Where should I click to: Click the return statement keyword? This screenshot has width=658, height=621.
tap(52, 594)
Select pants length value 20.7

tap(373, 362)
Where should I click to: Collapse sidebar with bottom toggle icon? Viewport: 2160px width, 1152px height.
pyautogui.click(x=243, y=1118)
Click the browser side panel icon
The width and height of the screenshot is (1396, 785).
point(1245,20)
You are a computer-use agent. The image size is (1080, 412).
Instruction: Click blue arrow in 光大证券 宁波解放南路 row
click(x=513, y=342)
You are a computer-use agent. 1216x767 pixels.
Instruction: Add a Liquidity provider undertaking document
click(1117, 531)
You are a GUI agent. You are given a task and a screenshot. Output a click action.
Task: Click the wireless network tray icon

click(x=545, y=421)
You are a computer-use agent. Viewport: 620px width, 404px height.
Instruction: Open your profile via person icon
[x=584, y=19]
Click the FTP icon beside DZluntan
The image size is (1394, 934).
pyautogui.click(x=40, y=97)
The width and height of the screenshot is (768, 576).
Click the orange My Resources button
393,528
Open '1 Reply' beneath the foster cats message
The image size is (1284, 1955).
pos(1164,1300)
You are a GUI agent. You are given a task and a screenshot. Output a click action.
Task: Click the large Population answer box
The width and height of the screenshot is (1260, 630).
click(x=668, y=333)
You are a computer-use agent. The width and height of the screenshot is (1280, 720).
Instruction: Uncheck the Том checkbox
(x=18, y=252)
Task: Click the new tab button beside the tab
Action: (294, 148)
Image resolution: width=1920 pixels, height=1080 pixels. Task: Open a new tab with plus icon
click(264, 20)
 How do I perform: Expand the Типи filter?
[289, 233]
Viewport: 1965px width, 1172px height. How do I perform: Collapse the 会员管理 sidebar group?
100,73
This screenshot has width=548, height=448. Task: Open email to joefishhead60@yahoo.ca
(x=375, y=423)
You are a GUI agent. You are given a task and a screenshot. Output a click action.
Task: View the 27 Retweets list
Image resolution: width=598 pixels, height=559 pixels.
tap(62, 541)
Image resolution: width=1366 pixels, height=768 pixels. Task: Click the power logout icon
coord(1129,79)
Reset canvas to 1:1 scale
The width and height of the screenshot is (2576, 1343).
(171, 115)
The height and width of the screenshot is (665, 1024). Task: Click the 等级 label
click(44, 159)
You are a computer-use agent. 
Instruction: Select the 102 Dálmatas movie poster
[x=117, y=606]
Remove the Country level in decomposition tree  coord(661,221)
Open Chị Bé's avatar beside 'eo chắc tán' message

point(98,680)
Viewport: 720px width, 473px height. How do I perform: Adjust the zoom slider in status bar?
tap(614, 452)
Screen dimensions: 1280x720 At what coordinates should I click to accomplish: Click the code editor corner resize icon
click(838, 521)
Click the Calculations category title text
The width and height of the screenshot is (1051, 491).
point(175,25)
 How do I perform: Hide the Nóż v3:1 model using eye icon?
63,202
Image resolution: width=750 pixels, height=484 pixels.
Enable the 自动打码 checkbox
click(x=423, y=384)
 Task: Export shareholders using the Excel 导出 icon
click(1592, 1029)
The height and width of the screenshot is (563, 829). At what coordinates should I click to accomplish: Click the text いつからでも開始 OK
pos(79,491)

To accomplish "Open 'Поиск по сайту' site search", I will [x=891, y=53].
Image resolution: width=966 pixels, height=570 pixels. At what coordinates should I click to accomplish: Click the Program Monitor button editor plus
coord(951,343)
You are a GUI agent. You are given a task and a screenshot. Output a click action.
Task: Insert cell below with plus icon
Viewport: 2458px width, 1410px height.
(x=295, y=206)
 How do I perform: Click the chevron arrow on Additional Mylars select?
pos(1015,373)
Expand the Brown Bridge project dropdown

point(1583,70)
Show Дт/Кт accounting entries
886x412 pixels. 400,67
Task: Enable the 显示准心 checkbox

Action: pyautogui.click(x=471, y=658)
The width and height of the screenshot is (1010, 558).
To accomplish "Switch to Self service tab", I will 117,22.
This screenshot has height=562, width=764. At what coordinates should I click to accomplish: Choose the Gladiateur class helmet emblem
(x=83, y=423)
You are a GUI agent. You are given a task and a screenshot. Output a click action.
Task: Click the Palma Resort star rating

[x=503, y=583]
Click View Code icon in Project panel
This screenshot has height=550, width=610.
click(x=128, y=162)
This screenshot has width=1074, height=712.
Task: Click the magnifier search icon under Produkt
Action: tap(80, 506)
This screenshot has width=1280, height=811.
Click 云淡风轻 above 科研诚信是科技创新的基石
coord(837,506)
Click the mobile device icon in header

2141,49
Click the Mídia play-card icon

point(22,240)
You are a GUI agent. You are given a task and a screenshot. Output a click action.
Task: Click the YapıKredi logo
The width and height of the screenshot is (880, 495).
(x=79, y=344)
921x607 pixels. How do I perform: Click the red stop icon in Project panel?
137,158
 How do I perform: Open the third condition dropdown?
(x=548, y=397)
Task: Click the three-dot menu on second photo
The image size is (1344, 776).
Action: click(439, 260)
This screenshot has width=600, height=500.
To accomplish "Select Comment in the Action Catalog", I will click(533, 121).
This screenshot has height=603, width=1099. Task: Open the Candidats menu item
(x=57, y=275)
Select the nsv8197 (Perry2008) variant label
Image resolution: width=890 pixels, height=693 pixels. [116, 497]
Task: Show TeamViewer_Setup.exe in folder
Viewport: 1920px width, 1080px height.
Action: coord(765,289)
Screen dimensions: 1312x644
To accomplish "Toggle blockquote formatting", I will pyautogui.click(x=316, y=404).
-=-=-=-=-
SET TASK:
Write out all of the data above again, swapping every "Instruction" for "Directive" and keeping everything else unchanged.

RESPONSE TO THIS EXERCISE:
Where should I click to: Click the return statement keyword? This screenshot has width=658, height=621.
tap(52, 594)
Select pants length value 20.7

tap(373, 362)
Where should I click to: Collapse sidebar with bottom toggle icon? Viewport: 2160px width, 1152px height.
pyautogui.click(x=243, y=1118)
Click the browser side panel icon
The width and height of the screenshot is (1396, 785).
point(1245,20)
You are a computer-use agent. The image size is (1080, 412).
Directive: Click blue arrow in 光大证券 宁波解放南路 row
click(x=513, y=342)
You are a computer-use agent. 1216x767 pixels.
Directive: Add a Liquidity provider undertaking document
click(1117, 531)
You are a GUI agent. You are given a task and a screenshot. Output a click action.
Task: Click the wireless network tray icon

click(x=545, y=421)
You are a computer-use agent. Viewport: 620px width, 404px height.
Directive: Open your profile via person icon
[x=584, y=19]
Click the FTP icon beside DZluntan
The image size is (1394, 934).
pyautogui.click(x=40, y=97)
The width and height of the screenshot is (768, 576).
Click the orange My Resources button
393,528
Open '1 Reply' beneath the foster cats message
The image size is (1284, 1955).
pos(1164,1300)
You are a GUI agent. You are given a task and a screenshot. Output a click action.
Task: Click the large Population answer box
The width and height of the screenshot is (1260, 630).
click(x=668, y=333)
You are a computer-use agent. The width and height of the screenshot is (1280, 720).
Directive: Uncheck the Том checkbox
(x=18, y=252)
Task: Click the new tab button beside the tab
Action: (294, 148)
Image resolution: width=1920 pixels, height=1080 pixels. Task: Open a new tab with plus icon
click(264, 20)
 How do I perform: Expand the Типи filter?
[289, 233]
Viewport: 1965px width, 1172px height. How do I perform: Collapse the 会员管理 sidebar group?
100,73
This screenshot has width=548, height=448. Task: Open email to joefishhead60@yahoo.ca
(x=375, y=423)
You are a GUI agent. You are given a task and a screenshot. Output a click action.
Task: View the 27 Retweets list
Image resolution: width=598 pixels, height=559 pixels.
tap(62, 541)
Image resolution: width=1366 pixels, height=768 pixels. Task: Click the power logout icon
coord(1129,79)
Reset canvas to 1:1 scale
The width and height of the screenshot is (2576, 1343).
(171, 115)
The height and width of the screenshot is (665, 1024). Task: Click the 等级 label
click(44, 159)
You are a computer-use agent. 
Directive: Select the 102 Dálmatas movie poster
[x=117, y=606]
Remove the Country level in decomposition tree  coord(661,221)
Open Chị Bé's avatar beside 'eo chắc tán' message

point(98,680)
Viewport: 720px width, 473px height. How do I perform: Adjust the zoom slider in status bar?
tap(614, 452)
Screen dimensions: 1280x720 At what coordinates should I click to accomplish: Click the code editor corner resize icon
click(838, 521)
Click the Calculations category title text
The width and height of the screenshot is (1051, 491).
point(175,25)
 How do I perform: Hide the Nóż v3:1 model using eye icon?
63,202
Image resolution: width=750 pixels, height=484 pixels.
Enable the 自动打码 checkbox
click(x=423, y=384)
 Task: Export shareholders using the Excel 导出 icon
click(1592, 1029)
The height and width of the screenshot is (563, 829). At what coordinates should I click to accomplish: Click the text いつからでも開始 OK
pos(79,491)

To accomplish "Open 'Поиск по сайту' site search", I will [x=891, y=53].
Image resolution: width=966 pixels, height=570 pixels. At what coordinates should I click to accomplish: Click the Program Monitor button editor plus
coord(951,343)
You are a GUI agent. You are given a task and a screenshot. Output a click action.
Task: Insert cell below with plus icon
Viewport: 2458px width, 1410px height.
(x=295, y=206)
 How do I perform: Click the chevron arrow on Additional Mylars select?
pos(1015,373)
Expand the Brown Bridge project dropdown

point(1583,70)
Show Дт/Кт accounting entries
886x412 pixels. 400,67
Task: Enable the 显示准心 checkbox

Action: pyautogui.click(x=471, y=658)
The width and height of the screenshot is (1010, 558).
To accomplish "Switch to Self service tab", I will 117,22.
This screenshot has height=562, width=764. At what coordinates should I click to accomplish: Choose the Gladiateur class helmet emblem
(x=83, y=423)
You are a GUI agent. You are given a task and a screenshot. Output a click action.
Task: Click the Palma Resort star rating

[x=503, y=583]
Click View Code icon in Project panel
This screenshot has height=550, width=610.
click(x=128, y=162)
This screenshot has width=1074, height=712.
Task: Click the magnifier search icon under Produkt
Action: tap(80, 506)
This screenshot has width=1280, height=811.
Click 云淡风轻 above 科研诚信是科技创新的基石
coord(837,506)
Click the mobile device icon in header

2141,49
Click the Mídia play-card icon

point(22,240)
You are a GUI agent. You are given a task and a screenshot. Output a click action.
Task: Click the YapıKredi logo
The width and height of the screenshot is (880, 495).
(x=79, y=344)
921x607 pixels. How do I perform: Click the red stop icon in Project panel?
137,158
 How do I perform: Open the third condition dropdown?
(x=548, y=397)
Task: Click the three-dot menu on second photo
The image size is (1344, 776).
Action: click(439, 260)
This screenshot has width=600, height=500.
To accomplish "Select Comment in the Action Catalog", I will click(533, 121).
This screenshot has height=603, width=1099. Task: Open the Candidats menu item
(x=57, y=275)
Select the nsv8197 (Perry2008) variant label
Image resolution: width=890 pixels, height=693 pixels. [116, 497]
Task: Show TeamViewer_Setup.exe in folder
Viewport: 1920px width, 1080px height.
Action: coord(765,289)
Screen dimensions: 1312x644
To accomplish "Toggle blockquote formatting", I will pyautogui.click(x=316, y=404).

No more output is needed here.